02/02/2010
Falta de intimação do defensor não anula de imediato o julgamento da apelação
A ausência de intimação do defensor para acompanhar
julgamento de apelação não é suficiente para afirmar, de imediato, a
ocorrência de flagrante nulidade da decisão. O entendimento é do ministro
Cesar Asfor Rocha, presidente do Superior Tribunal de Justiça (STJ).
Com esse fundamento, o ministro negou diversos pedidos de liminar em
habeas-corpus impetrado por defensores públicos de São Paulo. Em um dos casos,
o defensor era reponsável pela defesa de um homem condenado a seis anos de
reclusão, em regime inicial fechado, por tráfico de drogas. O defensor pediu
anulação do acórdão do tribunal paulista alegando que ele não foi intimado
pessoalmente para a sessão de julgamento da apelação, o que teria prejudicado
o réu.
Em todos os casos analisados, o ministro Cesar Rocha considerou que esse fato
não era motivo para deferimento da medida urgente e que cumpre o órgão
colegiado o debate sobre a onfesa ao princípio da ampla defesa.

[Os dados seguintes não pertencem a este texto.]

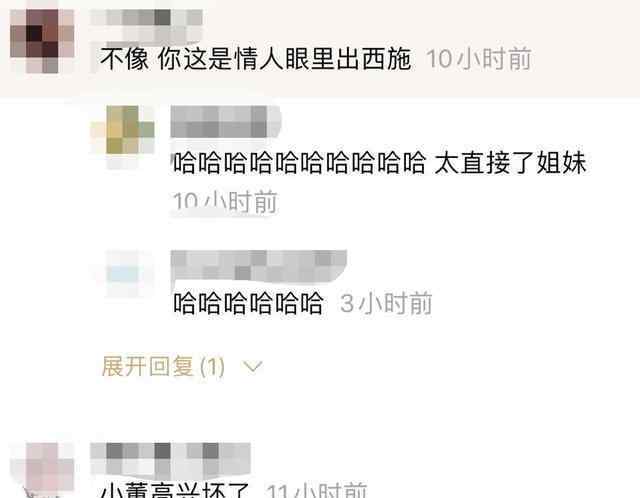Expand replies via 展开回复 (1)

pos(163,366)
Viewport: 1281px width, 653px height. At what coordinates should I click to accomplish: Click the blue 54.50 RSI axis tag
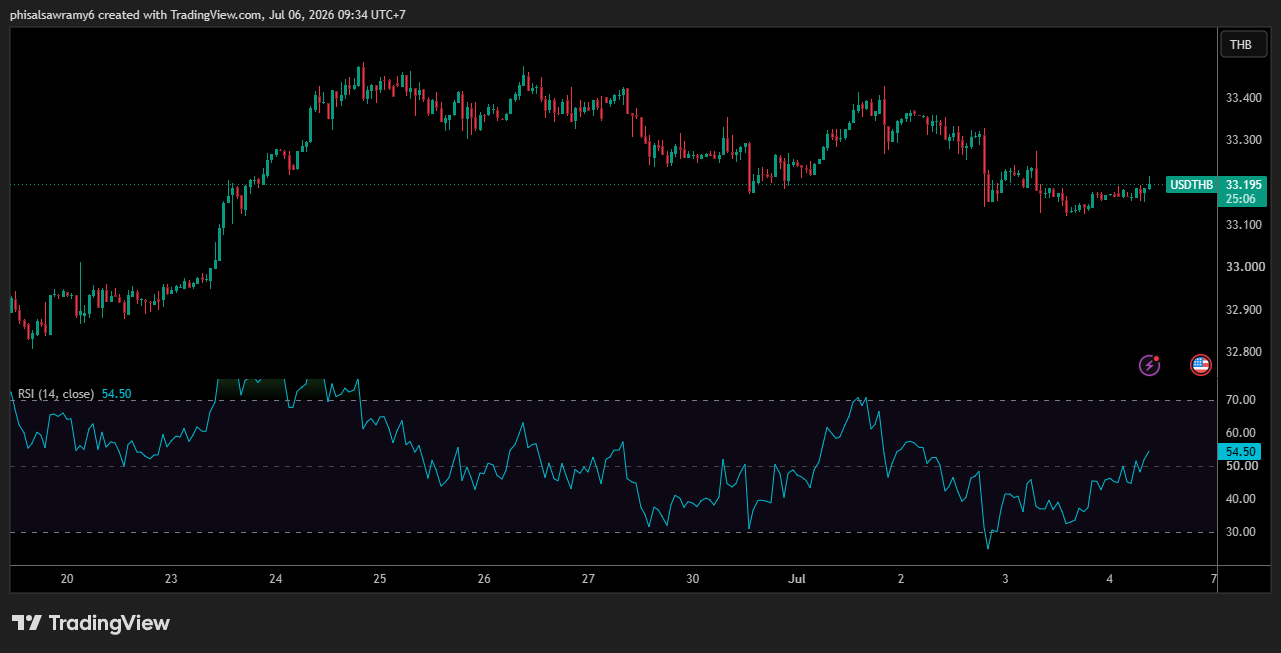tap(1241, 452)
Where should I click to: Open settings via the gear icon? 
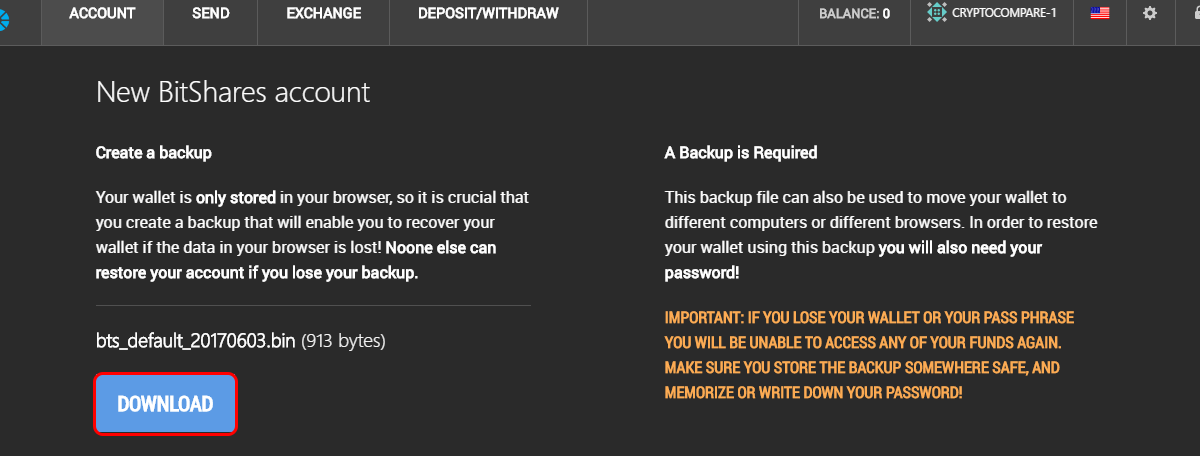click(1150, 14)
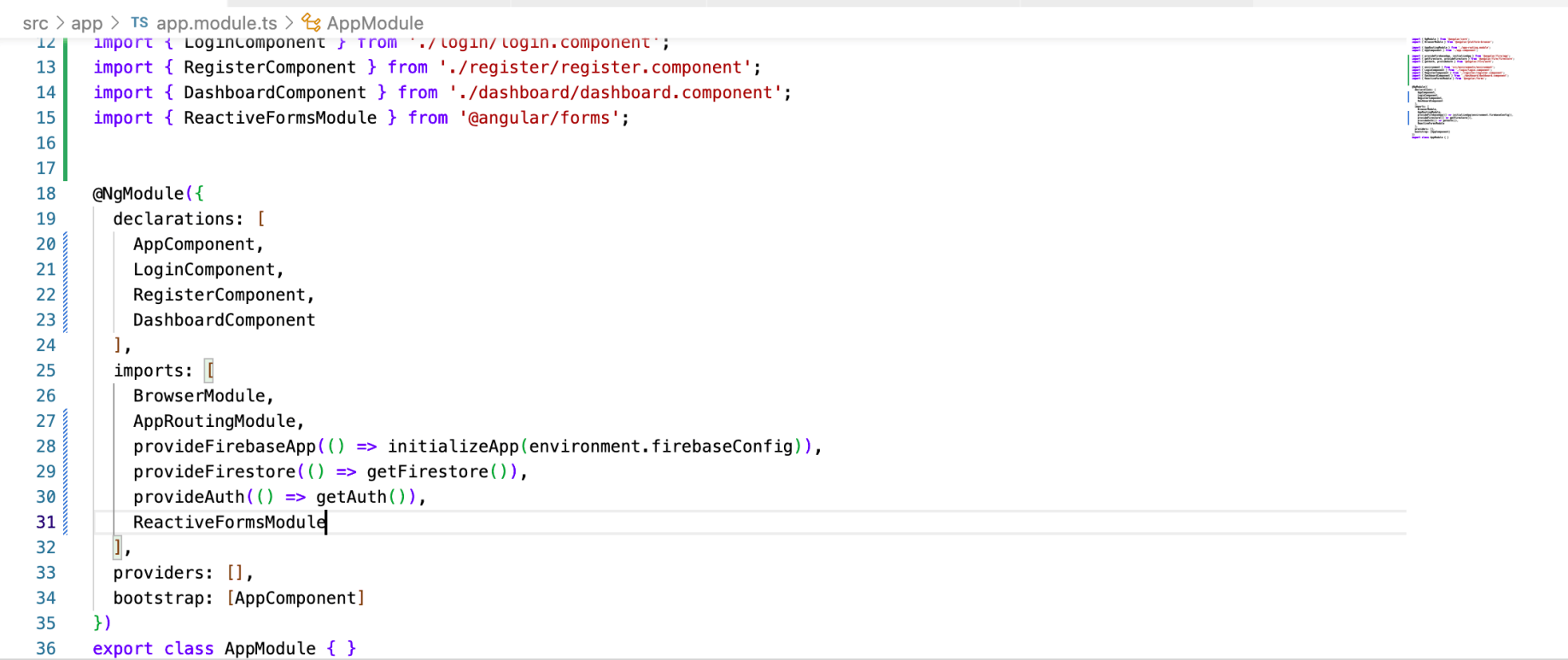Click ReactiveFormsModule in the imports array

point(229,523)
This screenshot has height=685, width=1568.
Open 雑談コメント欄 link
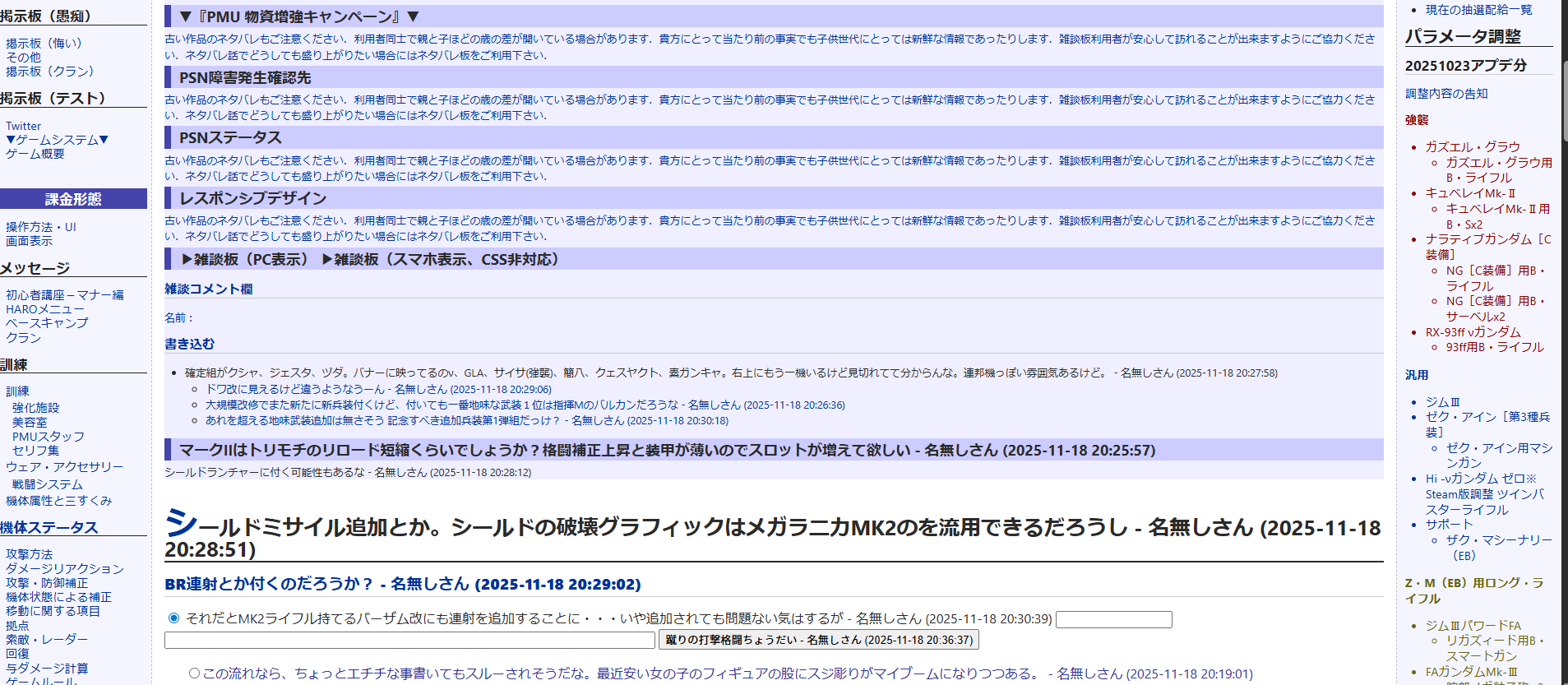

Nas decisões
em que negou os pedidos liminares, o presidente do STJ solicitou informações
ao tribunal paulista sobre a intimação dos defensores e remeteu os processos
ao Ministério Público Federal (MPF).
Após a chegada das informações solicitadas e dos pareceres do MPF, o mérito
dos habeas-corpus será julgado pelas Turmas do STJ.